Traduit de l'anglais (Nigeria) par Catherine Richard-Mas.
Tout commence à Port Harcourt, au Nigeria, par la disparition d'un jeune homme exemplaire, Paul Utu. Son père, Bendic, est un avocat bien connu dans la région et Ma, sa mère, une professeure d'université irréprochable. Pourtant ce jour de 1995, Paul ne rentre pas. Qu'a-t-il pu lui arriver? La réponse à cette question, on ne la découvrira qu'à la toute fin du roman.
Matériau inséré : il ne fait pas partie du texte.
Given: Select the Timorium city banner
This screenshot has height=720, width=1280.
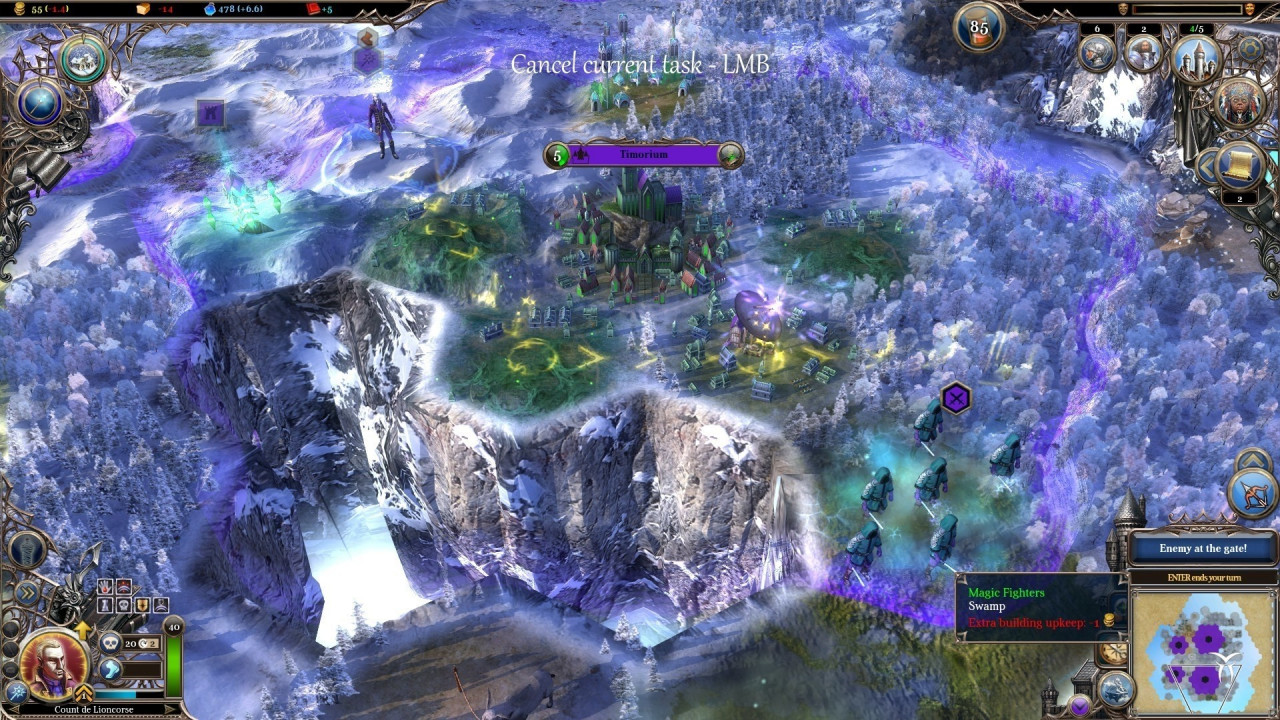Looking at the screenshot, I should (645, 155).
Car avant cette révélation, c'est d'abord de la vie de cette famille dont il sera question, et, en filigrane, de l'évolution politique et sociale du Nigeria dans les années 90: le passage difficile du pays dans une modernité qu'on lui impose, la convoitise et les malversations des compagnies transnationales pour s'approprier les ressources du pays, les pots-de-vin versés ici ou là, qui attisent cupidités, haines et favorisent la corruption et l'installation de la dictature militaire. Devant cette possibilité d'obtenir facilement argent et pouvoir, les familles se déchirent, les rapports sociaux changent, les communautés, même dans les plus petits villages, se scindent en deux: il y a ceux qui cèdent devant les valisent de billets et les autres qui tentent de conserver traditions et valeurs et qui s'opposent avec violence à l'arrivée des compagnies pétrolières et au saccage de leur lieu de vie et de leur culture.
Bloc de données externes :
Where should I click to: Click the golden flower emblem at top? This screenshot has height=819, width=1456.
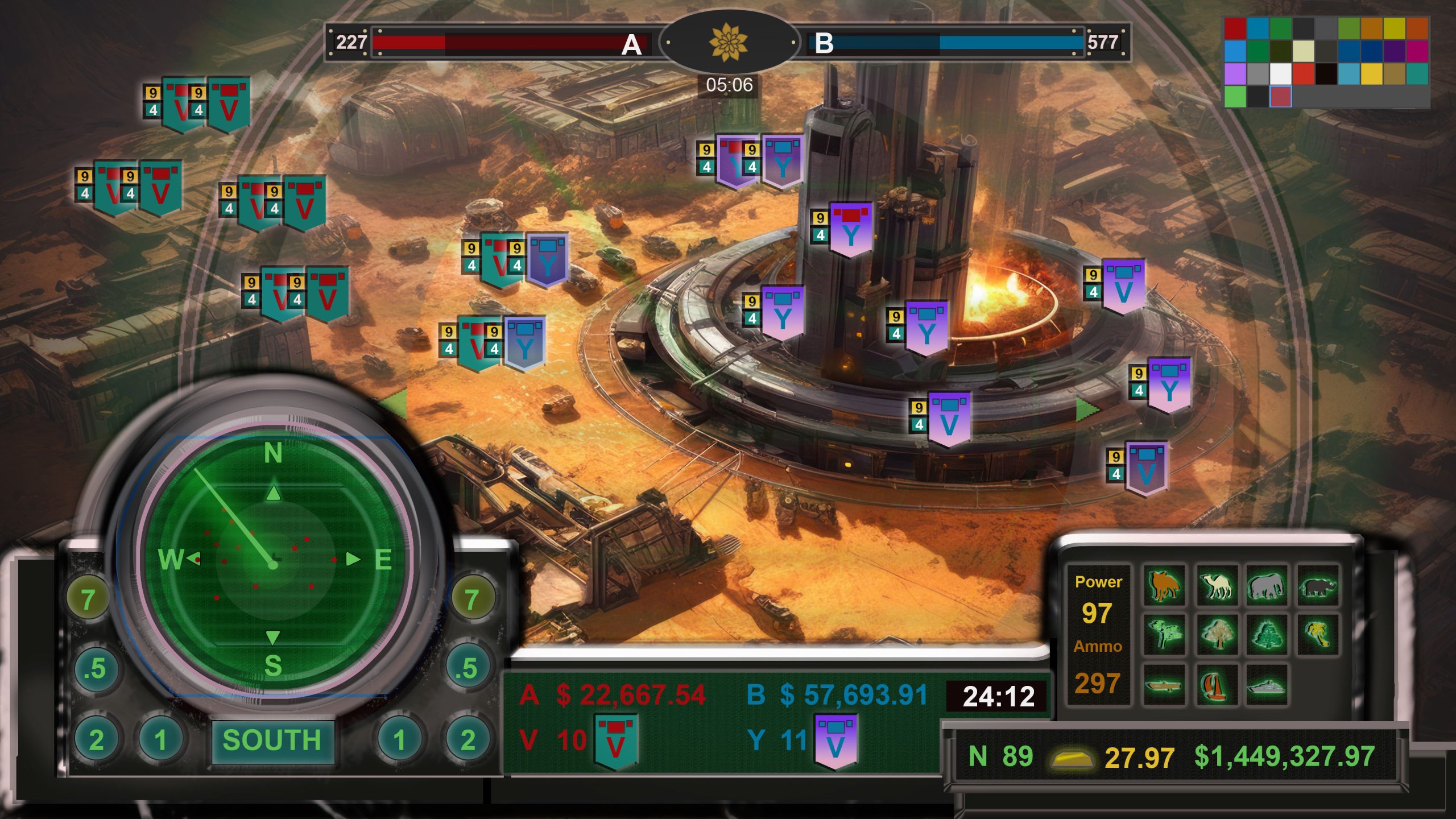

Les manifestations étudiantes sont sauvagement réprimées, les arrestations se font de plus en plus nombreuses. Des attentats permettent au pouvoir de se débarrasser des opposants; les assassinats et disparitions sont de plus en plus fréquents. Dans les villages, on s'entre-tuent, on chasse les représentants du gouvernement, on est puni.
Dans l'Avenue Yakubu, les trois enfants Utu observent tout cela de façon plus ou moins détachée, et c'est à travers leurs regards que ces mutations sont relatées. Ces visions permettent à l'auteur de revenir sur la rencontre entre les parents, les chamailleries entre frères, sœurs et voisins. Les réunions politiques plus ou moins clandestines à la maison sont observées avec curiosité par les jeunes enfants. Puis c'est le départ de chacun d'eux pour les écoles, l'internat, les retours moins réguliers à la maison. Ces récits du passé de la famille viennent renforcer le mystère de la disparition du plus grand frère.
C'est enfin à travers les yeux de Bibi, la plus jeune, et du cadet Ajie que l'on découvrira le fin mot de l'histoire, quand, des années plus tard, ceux-ci sont rappelés dans l'Avenue Yakubu par leur mère, qui, malgré la mort de Bendic, n'a jamais cessé de rechercher son fils. La terrible vérité leur sera alors révélée.
Un magnifique roman qui, sans forcément avoir vécu des drames similaires à la famille Utu, nous incite aussi à porter un regard sur les changements dans notre existence.
Un grand merci à Jeanne Grande et aux éditions Christian Bourgois.